## DATA SHOWN
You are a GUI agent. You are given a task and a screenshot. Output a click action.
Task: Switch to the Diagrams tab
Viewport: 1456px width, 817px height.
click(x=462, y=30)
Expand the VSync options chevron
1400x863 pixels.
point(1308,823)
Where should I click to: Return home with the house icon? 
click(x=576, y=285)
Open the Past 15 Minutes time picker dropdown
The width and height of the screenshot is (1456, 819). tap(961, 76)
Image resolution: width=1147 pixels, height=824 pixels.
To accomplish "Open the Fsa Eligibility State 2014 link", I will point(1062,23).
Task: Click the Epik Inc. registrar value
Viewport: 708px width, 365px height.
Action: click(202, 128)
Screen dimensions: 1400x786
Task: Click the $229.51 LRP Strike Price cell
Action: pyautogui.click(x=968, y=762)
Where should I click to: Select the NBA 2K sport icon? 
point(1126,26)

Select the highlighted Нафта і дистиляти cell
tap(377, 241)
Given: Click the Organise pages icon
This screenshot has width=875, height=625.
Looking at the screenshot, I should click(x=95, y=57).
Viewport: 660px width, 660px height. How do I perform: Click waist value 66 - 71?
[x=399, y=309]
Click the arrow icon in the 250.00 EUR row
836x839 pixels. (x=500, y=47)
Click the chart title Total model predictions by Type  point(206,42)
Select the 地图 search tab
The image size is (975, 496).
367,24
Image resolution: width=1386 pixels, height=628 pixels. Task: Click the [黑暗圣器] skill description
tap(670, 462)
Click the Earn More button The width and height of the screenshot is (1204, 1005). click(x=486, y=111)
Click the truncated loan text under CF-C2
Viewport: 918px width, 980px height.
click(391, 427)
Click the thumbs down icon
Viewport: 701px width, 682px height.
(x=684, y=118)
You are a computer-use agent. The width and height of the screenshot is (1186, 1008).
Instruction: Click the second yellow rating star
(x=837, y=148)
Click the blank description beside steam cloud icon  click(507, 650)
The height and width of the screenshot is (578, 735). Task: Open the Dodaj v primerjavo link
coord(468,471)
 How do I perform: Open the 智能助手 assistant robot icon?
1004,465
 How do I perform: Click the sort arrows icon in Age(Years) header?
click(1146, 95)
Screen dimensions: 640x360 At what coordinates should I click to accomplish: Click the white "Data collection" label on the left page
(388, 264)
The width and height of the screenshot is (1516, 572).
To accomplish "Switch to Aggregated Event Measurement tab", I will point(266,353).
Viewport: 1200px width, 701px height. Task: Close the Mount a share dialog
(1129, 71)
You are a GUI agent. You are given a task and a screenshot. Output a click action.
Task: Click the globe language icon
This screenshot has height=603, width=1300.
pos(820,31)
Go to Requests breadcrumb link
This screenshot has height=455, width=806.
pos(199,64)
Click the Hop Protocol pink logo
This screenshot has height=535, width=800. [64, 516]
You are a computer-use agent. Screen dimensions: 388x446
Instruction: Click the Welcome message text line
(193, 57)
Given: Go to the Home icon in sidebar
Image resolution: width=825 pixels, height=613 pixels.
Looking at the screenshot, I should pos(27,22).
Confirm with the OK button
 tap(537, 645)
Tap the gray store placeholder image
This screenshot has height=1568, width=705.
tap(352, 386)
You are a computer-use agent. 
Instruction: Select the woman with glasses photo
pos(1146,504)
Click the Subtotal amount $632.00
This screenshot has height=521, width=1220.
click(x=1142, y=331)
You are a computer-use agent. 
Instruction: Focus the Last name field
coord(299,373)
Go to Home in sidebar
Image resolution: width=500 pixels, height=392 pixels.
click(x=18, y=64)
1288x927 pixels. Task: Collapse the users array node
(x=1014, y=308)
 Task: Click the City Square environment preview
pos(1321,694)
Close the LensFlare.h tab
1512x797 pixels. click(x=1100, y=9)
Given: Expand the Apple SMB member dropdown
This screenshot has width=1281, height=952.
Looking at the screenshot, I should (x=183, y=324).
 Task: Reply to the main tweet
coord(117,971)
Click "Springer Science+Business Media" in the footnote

## THE REQUEST
Rewrite all of the lines above as a numbered list, leaving out any blank lines.

## RESPONSE TO THE EXERCISE
1. You are a GUI agent. You are given a task and a screenshot. Output a click action.
2. Task: Switch to the Diagrams tab
3. Viewport: 1456px width, 817px height.
4. click(x=462, y=30)
5. Expand the VSync options chevron
6. 1400x863 pixels.
7. point(1308,823)
8. Where should I click to: Return home with the house icon? 
9. click(x=576, y=285)
10. Open the Past 15 Minutes time picker dropdown
11. The width and height of the screenshot is (1456, 819). tap(961, 76)
12. Image resolution: width=1147 pixels, height=824 pixels.
13. To accomplish "Open the Fsa Eligibility State 2014 link", I will point(1062,23).
14. Task: Click the Epik Inc. registrar value
15. Viewport: 708px width, 365px height.
16. Action: click(202, 128)
17. Screen dimensions: 1400x786
18. Task: Click the $229.51 LRP Strike Price cell
19. Action: pyautogui.click(x=968, y=762)
20. Where should I click to: Select the NBA 2K sport icon? 
21. point(1126,26)
22. Select the highlighted Нафта і дистиляти cell
23. tap(377, 241)
24. Given: Click the Organise pages icon
25. This screenshot has width=875, height=625.
26. Looking at the screenshot, I should click(x=95, y=57).
27. Viewport: 660px width, 660px height. How do I perform: Click waist value 66 - 71?
28. [x=399, y=309]
29. Click the arrow icon in the 250.00 EUR row
30. 836x839 pixels. (x=500, y=47)
31. Click the chart title Total model predictions by Type  point(206,42)
32. Select the 地图 search tab
33. The image size is (975, 496).
34. 367,24
35. Image resolution: width=1386 pixels, height=628 pixels. Task: Click the [黑暗圣器] skill description
36. tap(670, 462)
37. Click the Earn More button The width and height of the screenshot is (1204, 1005). click(x=486, y=111)
38. Click the truncated loan text under CF-C2
39. Viewport: 918px width, 980px height.
40. click(391, 427)
41. Click the thumbs down icon
42. Viewport: 701px width, 682px height.
43. (x=684, y=118)
44. You are a computer-use agent. The width and height of the screenshot is (1186, 1008).
45. Instruction: Click the second yellow rating star
46. (x=837, y=148)
47. Click the blank description beside steam cloud icon  click(507, 650)
48. The height and width of the screenshot is (578, 735). Task: Open the Dodaj v primerjavo link
49. coord(468,471)
50.  How do I perform: Open the 智能助手 assistant robot icon?
51. 1004,465
52.  How do I perform: Click the sort arrows icon in Age(Years) header?
53. click(1146, 95)
54. Screen dimensions: 640x360 At what coordinates should I click to accomplish: Click the white "Data collection" label on the left page
55. (388, 264)
56. The width and height of the screenshot is (1516, 572).
57. To accomplish "Switch to Aggregated Event Measurement tab", I will point(266,353).
58. Viewport: 1200px width, 701px height. Task: Close the Mount a share dialog
59. (1129, 71)
60. You are a GUI agent. You are given a task and a screenshot. Output a click action.
61. Task: Click the globe language icon
62. This screenshot has height=603, width=1300.
63. pos(820,31)
64. Go to Requests breadcrumb link
65. This screenshot has height=455, width=806.
66. pos(199,64)
67. Click the Hop Protocol pink logo
68. This screenshot has height=535, width=800. [64, 516]
69. You are a computer-use agent. Screen dimensions: 388x446
70. Instruction: Click the Welcome message text line
71. (193, 57)
72. Given: Go to the Home icon in sidebar
73. Image resolution: width=825 pixels, height=613 pixels.
74. Looking at the screenshot, I should pos(27,22).
75. Confirm with the OK button
76.  tap(537, 645)
77. Tap the gray store placeholder image
78. This screenshot has height=1568, width=705.
79. tap(352, 386)
80. You are a computer-use agent. 
81. Instruction: Select the woman with glasses photo
82. pos(1146,504)
83. Click the Subtotal amount $632.00
84. This screenshot has height=521, width=1220.
85. click(x=1142, y=331)
86. You are a computer-use agent. 
87. Instruction: Focus the Last name field
88. coord(299,373)
89. Go to Home in sidebar
90. Image resolution: width=500 pixels, height=392 pixels.
91. click(x=18, y=64)
92. 1288x927 pixels. Task: Collapse the users array node
93. (x=1014, y=308)
94.  Task: Click the City Square environment preview
95. pos(1321,694)
96. Close the LensFlare.h tab
97. 1512x797 pixels. click(x=1100, y=9)
98. Given: Expand the Apple SMB member dropdown
99. This screenshot has width=1281, height=952.
100. Looking at the screenshot, I should (x=183, y=324).
101.  Task: Reply to the main tweet
102. coord(117,971)
103. Click "Springer Science+Business Media" in the footnote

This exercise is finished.